Warum haben wir den Antrag jetzt eingebracht? Das Bildungs- und Teilhabepaket wird jetzt in den Kommunen umgesetzt. Die Entscheidung, ob die Kommunen jetzt Schulsozialarbeiterstellen aus diesen Geldern finanzieren, muss jetzt getroffen werden. Wir sind der Meinung, dass es durchaus möglich ist, zum Beispiel durch die Steuermehreinnahmen – die GRÜNEN haben dazu einen Vorschlag gemacht –, auch während einer Haushaltsperiode die Entscheidung zu treffen, die vorhandenen Programme – eine Weiterentwicklung ist hier angesprochen worden –, wie zum Beispiel das Programm des Kultusministeriums, aufzustocken, um daraus die Schulsozialarbeit zu bezuschussen.
An keiner einzigen Stelle steht – Herr Schreiber und auch Herr Bläsner, darüber sind wir uns vollkommen einig –, dass das Kultusministerium oder zukünftig die Landesregierung die Schulsozialarbeit bestimmen sollen. Ich habe meine Zweifel, ob es tatsächlich im Sozialministerium richtig angesiedelt ist. Es ist eine Aufgabe vor Ort. Es ist eine kommunale Aufgabe, aber eine Aufgabe, die in der Kooperation zwischen Schule und Kommune erfüllt werden muss.
Schulsozialarbeit ist aus unserer Sicht ein fester Bestandteil der Schule. Deswegen muss man künftig stärker darüber nachdenken, ob Schulen nicht grundsätzlich so wie mit Lehrern auch mit Schulsozialarbeitern ausgestattet werden.
Im Übrigen finanziert das Kultusministerium Zuschüsse für Schulsozialarbeiter im BVJ. Warum soll es nicht auch für allgemein bildende Schulen möglich sein?
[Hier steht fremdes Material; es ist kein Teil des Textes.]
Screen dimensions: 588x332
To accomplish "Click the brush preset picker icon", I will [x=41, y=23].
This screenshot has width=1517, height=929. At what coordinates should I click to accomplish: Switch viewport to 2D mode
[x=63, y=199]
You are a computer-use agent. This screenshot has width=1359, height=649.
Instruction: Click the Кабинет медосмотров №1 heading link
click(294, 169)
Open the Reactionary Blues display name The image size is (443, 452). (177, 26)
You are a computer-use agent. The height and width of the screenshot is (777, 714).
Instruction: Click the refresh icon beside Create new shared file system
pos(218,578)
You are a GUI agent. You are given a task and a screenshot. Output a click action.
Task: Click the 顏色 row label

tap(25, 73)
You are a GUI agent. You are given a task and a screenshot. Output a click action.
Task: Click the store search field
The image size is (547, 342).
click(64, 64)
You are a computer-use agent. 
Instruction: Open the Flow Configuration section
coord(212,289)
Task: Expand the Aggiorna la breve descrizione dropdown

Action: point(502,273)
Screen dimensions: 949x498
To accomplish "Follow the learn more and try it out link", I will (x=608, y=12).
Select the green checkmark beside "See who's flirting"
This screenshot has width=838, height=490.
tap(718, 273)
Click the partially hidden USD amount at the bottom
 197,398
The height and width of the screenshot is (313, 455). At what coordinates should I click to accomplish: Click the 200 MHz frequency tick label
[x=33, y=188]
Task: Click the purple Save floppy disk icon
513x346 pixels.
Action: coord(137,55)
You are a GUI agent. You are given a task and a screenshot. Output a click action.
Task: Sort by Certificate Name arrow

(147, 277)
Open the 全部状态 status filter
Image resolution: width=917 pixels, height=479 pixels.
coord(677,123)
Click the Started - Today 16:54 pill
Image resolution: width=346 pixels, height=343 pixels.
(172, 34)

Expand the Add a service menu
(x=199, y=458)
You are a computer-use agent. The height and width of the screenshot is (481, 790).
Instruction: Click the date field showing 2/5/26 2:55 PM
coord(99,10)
Meine sehr geehrten Damen und Herren! Ich denke, die große Einigkeit, die auch mit der Koalition an dieser Stelle herrschte, führt vielleicht dazu, dass man noch einmal darüber nachdenkt, auch in der laufenden Haushaltsperiode den Kommunen unter die Arme zu greifen und Anreize zu schaffen, wie es gesagt wurde. Auf alle Fälle sollte im neuen Haushalt die entsprechende Rahmenkonzeption, wenn sie denn da ist, so finanziell untersetzt werden, dass Schulsozialarbeit in den Kommunen tatsächlich durchgeführt werden kann.
Meine Damen und Herren! Zur Drucksache 5/5363 liegt als Drucksache 5/5918 ein Änderungsantrag der Fraktion DIE LINKE vor. Frau Klepsch, Sie haben vorhin darauf hingewiesen, dass Sie diesen jetzt einbringen möchten. Dazu haben Sie die Gelegenheit.
Im Ursprungsantrag heißt es unter Punkt 3 nur, dass die Kommunen zusätzlich über ein Sonderprogramm beim Ausbau der Schulsozialarbeit unterstützt werden sollen. Ich hatte schon darauf hingewiesen, dass uns dies etwas zu unkonkret ist. Wir sehen das Kultusministerium als Schulbehörde und als Teil der obersten Landesjugendbehörde in der Verantwortung. Wir denken, dass die Mittel im Ressort des Sozialministeriums im Bereich der Kinder- und Jugendhilfe so stark eingekürzt sind, dass daraus keine Schulsozialarbeit flächendeckend finanziert werden kann. Wir wollen deshalb gern ein Sonderprogramm in der Verantwortung des SMK installiert wissen, das dann durch die Kommunen entsprechend ihrem Bedarf abgerufen werden kann.
Noch eine kurze Anmerkung zu Frau Schüßler: Frau Schüßler, mir scheint, Sie haben die Schulsozialarbeit als Methode überhaupt nicht verstanden. Dazu verweise ich Sie auf die Empfehlungen des Landesjugendamtes zum Thema und auf die Stellungnahmen der Landesarbeitsgemeinschaft.
Darin können Sie nachlesen, dass Schulsozialarbeit nicht nur als defizitorientierter Ansatz gedacht ist, sondern für alle Schülerinnen und Schüler.